Des sénateurs républicains convaincus que MBS a ordonné le meurtre de Jamal Khashoggi

«Je n’ai aucun doute sur le fait que le prince héritier» saoudien Mohammed ben Salmane «a ordonné le meurtre et a été maintenu au courant de la situation tout le long», a déclaré à des journalistes Bob Corker.
Photo: J. Scott Applewhite Associated Press «Je n’ai aucun doute sur le fait que le prince héritier» saoudien Mohammed ben Salmane «a ordonné le meurtre et a été maintenu au courant de la situation tout le long», a déclaré à des journalistes Bob Corker.

Deux sénateurs républicains américains ont affirmé mardi n’avoir « aucun » doute sur le fait que le prince héritier saoudien avait « ordonné » le meurtre du journaliste Jamal Khashoggi, après avoir été informés à huis clos des conclusions de la CIA.

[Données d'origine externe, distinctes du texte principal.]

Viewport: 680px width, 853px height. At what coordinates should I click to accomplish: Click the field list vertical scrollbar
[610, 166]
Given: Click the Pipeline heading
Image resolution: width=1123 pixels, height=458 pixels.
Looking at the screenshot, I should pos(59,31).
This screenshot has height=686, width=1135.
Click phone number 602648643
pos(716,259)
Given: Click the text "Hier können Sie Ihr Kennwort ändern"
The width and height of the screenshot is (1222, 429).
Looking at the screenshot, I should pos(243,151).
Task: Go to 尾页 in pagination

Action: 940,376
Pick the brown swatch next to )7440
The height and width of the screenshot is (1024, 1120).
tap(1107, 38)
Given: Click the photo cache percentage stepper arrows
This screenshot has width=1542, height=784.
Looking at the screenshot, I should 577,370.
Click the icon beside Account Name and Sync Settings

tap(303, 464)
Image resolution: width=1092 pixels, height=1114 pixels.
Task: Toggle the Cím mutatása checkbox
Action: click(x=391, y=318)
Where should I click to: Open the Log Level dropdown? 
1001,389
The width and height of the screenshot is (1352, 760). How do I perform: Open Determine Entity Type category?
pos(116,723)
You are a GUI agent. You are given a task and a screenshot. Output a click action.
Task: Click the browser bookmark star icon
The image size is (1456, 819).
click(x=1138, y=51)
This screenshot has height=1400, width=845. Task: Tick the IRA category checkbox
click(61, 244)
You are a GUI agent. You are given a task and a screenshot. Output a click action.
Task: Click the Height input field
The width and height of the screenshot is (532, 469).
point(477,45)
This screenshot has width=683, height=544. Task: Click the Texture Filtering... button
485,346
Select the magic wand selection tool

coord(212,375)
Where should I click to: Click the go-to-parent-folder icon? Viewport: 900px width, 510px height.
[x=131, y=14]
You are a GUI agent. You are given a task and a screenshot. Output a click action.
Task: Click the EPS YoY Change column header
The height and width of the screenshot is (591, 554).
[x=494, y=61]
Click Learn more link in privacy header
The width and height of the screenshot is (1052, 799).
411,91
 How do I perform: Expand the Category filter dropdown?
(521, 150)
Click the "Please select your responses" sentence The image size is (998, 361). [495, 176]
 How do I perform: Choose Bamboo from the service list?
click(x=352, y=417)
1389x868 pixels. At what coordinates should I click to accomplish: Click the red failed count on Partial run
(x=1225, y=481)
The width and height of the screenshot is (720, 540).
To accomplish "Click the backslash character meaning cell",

Cette position contredit directement le président américain, Donald Trump, qui a déclaré publiquement que le service de renseignement n’avait « rien trouvé d’absolument certain ».

« Je n’ai aucun doute sur le fait que le prince héritier » saoudien Mohammed ben Salmane « a ordonné le meurtre et a été maintenu au courant de la situation tout le long », a déclaré à des journalistes Bob Corker après la réunion avec Gina Haspel, directrice de la CIA.

« Je pense qu’il est complice du meurtre de M. Khashoggi au plus haut niveau possible », a ajouté Lindsey Graham, pourtant un allié de Donald Trump au Sénat.

Chef de la puissante Commission des affaires étrangères, Bob Corker a affirmé n’avoir pas entendu au cours de cette réunion, qui a duré environ une heure, l’enregistrement audio de l’assassinat de Jamal Khashoggi au consulat saoudien à Istanbul, en octobre.

Quelques sénateurs seulement avaient été conviés à cette rencontre avec Mme Haspel, y compris les chefs républicain et démocrate du Sénat ainsi que les responsables des commissions liées aux questions de sécurité.

« Laisser la situation en l’état permettrait à quelqu’un comme MBS », initiales du prince saoudien, « de continuer en toute impunité », a tonné M. Corker.

Cette rencontre était très attendue par les parlementaires, après un premier rendez-vous manqué la semaine dernière lorsque Gina Haspel n’avait pas répondu à leur invitation.

Indignés, les sénateurs avaient alors lancé un sévère coup de semonce à Riyad, en dépit de la Maison-Blanche : une résolution pour cesser tout soutien militaire à l’Arabie saoudite dans la guerre au Yémen a franchi avec une nette majorité le 28 novembre un premier vote au Sénat.

Mais son approbation définitive reste encore incertaine, et dépendra notamment des actions du gouvernement Trump face aux dirigeants saoudiens. En effet, certains sénateurs espèrent encore que Donald Trump réagira, malgré son soutien à Riyad.